Saturday, April 4, 2009

How quickly things change.

So, i made a mistake. Me and him broke up, something about his ex girlfriend. It's ok. lol. But times change so fast. Because the man that makes me simply happy while laying in his arms is the man has been in front of me the whole time. I smile all the time when i'm with him and when i'm not with him. He waited patiently for me to realize that underneath it all i wanted him. And he calls me kanga which i think is super cute. He's had my heart since the beginning and now its official. Sometimes you need something to fall apart before you can find out that something you wanted was right infront of you the whole time. <33333

Thursday, March 12, 2009

White Horses

Last weekend was amazing. And i still have a smile on my face. Thats how amazing it was.
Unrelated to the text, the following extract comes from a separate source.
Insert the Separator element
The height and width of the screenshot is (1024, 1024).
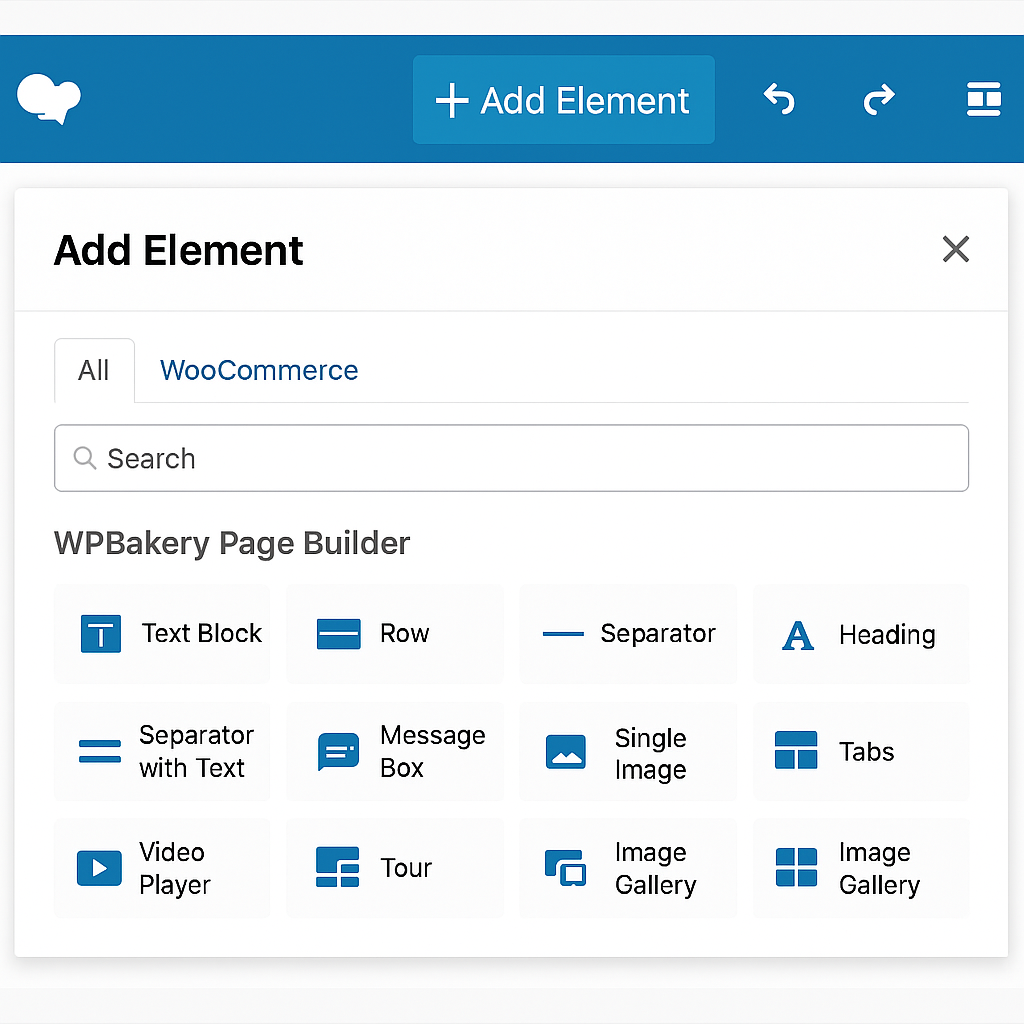pos(628,633)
Besides the fighting between my sis and her husband it was pretty damn good. Amazing how one bad thing turns into something even better. I was so happy when he asked me to be his girl. March 10. The only sad part is that in a month he's driving back to Texas for two weeks and then off to California for two years. It's sucks that we are going to be so far away from each other for so long but i guess thats how you know. Looks like im spending some time in California a lot of this year.lol.I guess i sort of figured that it would hapen that i fall for a guy in the military. He already spoils me and i've got to admit i love it. He has the cutest accent and i love cuddling with him. Now i have to go shopping for his present online..lol. Peace

Wednesday, March 4, 2009

weekend

I'm uber excited about this weekend. Sort of. I'm going to ct to see my sissy for her 20th birthday. Clubbin n tattoos on saturday and then drinking on sunday[maybe]. I'm super excited about the tattoo part because i love my tattoos and the clubbin because i love clubbin. But then again, most people do. And 5 straight days off work. What more can any girl ask for?? LOL. Still kind of deciding on the final tattoo but i think i'll know when i get down there. So i once again am super excited. =]
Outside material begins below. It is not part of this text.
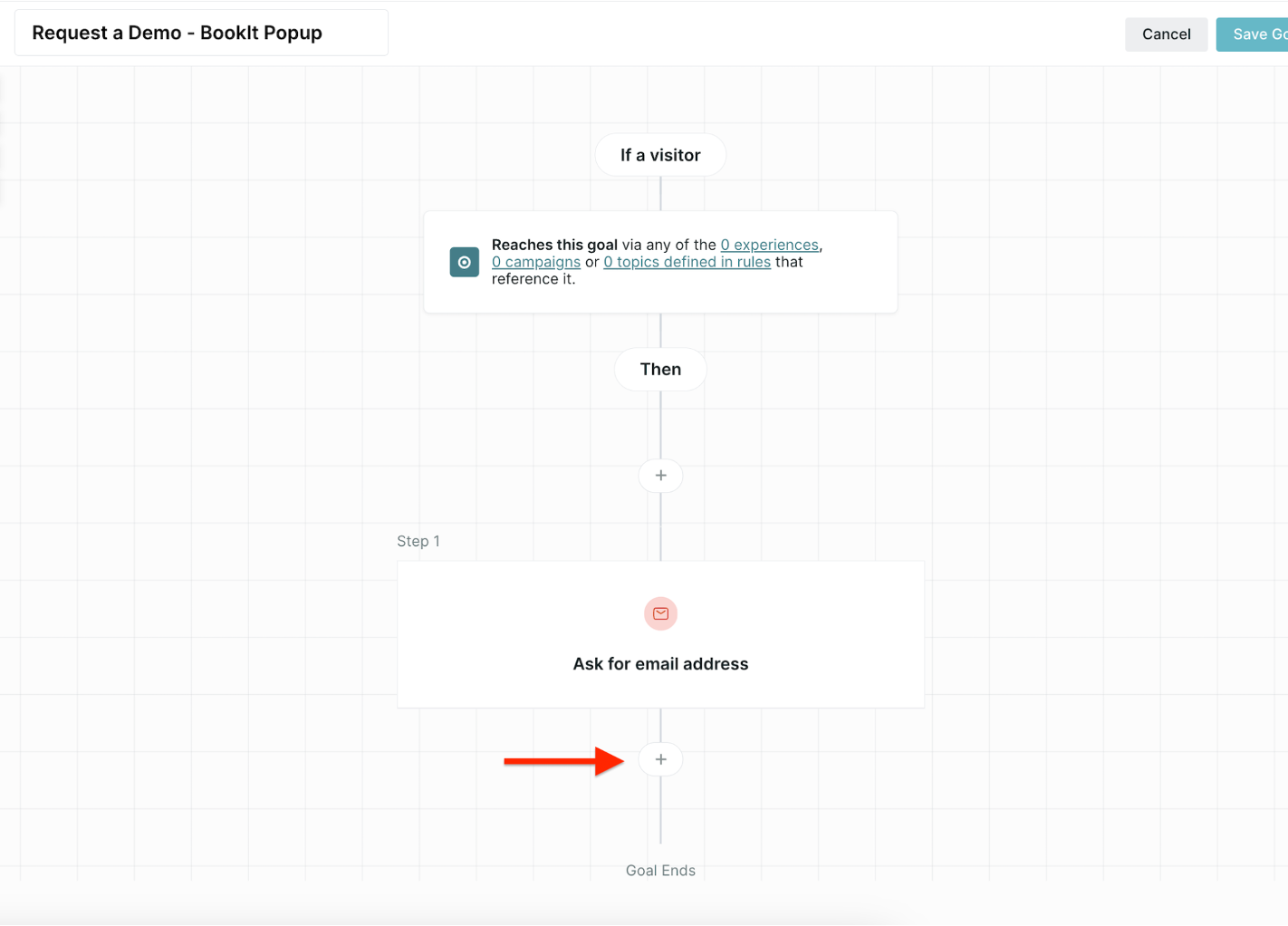The height and width of the screenshot is (926, 1288).
Task: Click the teal goal target icon
Action: [x=464, y=262]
Saturday, February 28, 2009

blegghh

So recently it just seems like when things start going good, something comes and messes it up for me. So right now i just need some help with this issue. I guess i need some place to work out my issues. I like this guy and i've known i've liked him for a while. Ever since we've started talking. But everytime we plan on going out something seems to happen and we can't. I have this weird feeling in my gut telling me that it's just fate stepping in. And then i met this other guy, who everytime i see makes me feel like im on top of the world. And i feel super comfortable to be myself around everytime i see him. Then theres this other guy. What to say about him. Whenever we are around each other i get this feeling that there is something right about the situation. I guess with each of these three wonderful guys it's a different issue. I like em all but i guess i can't have em all. Cause everybody knows you can't be around all of em. I'm so confused right about now.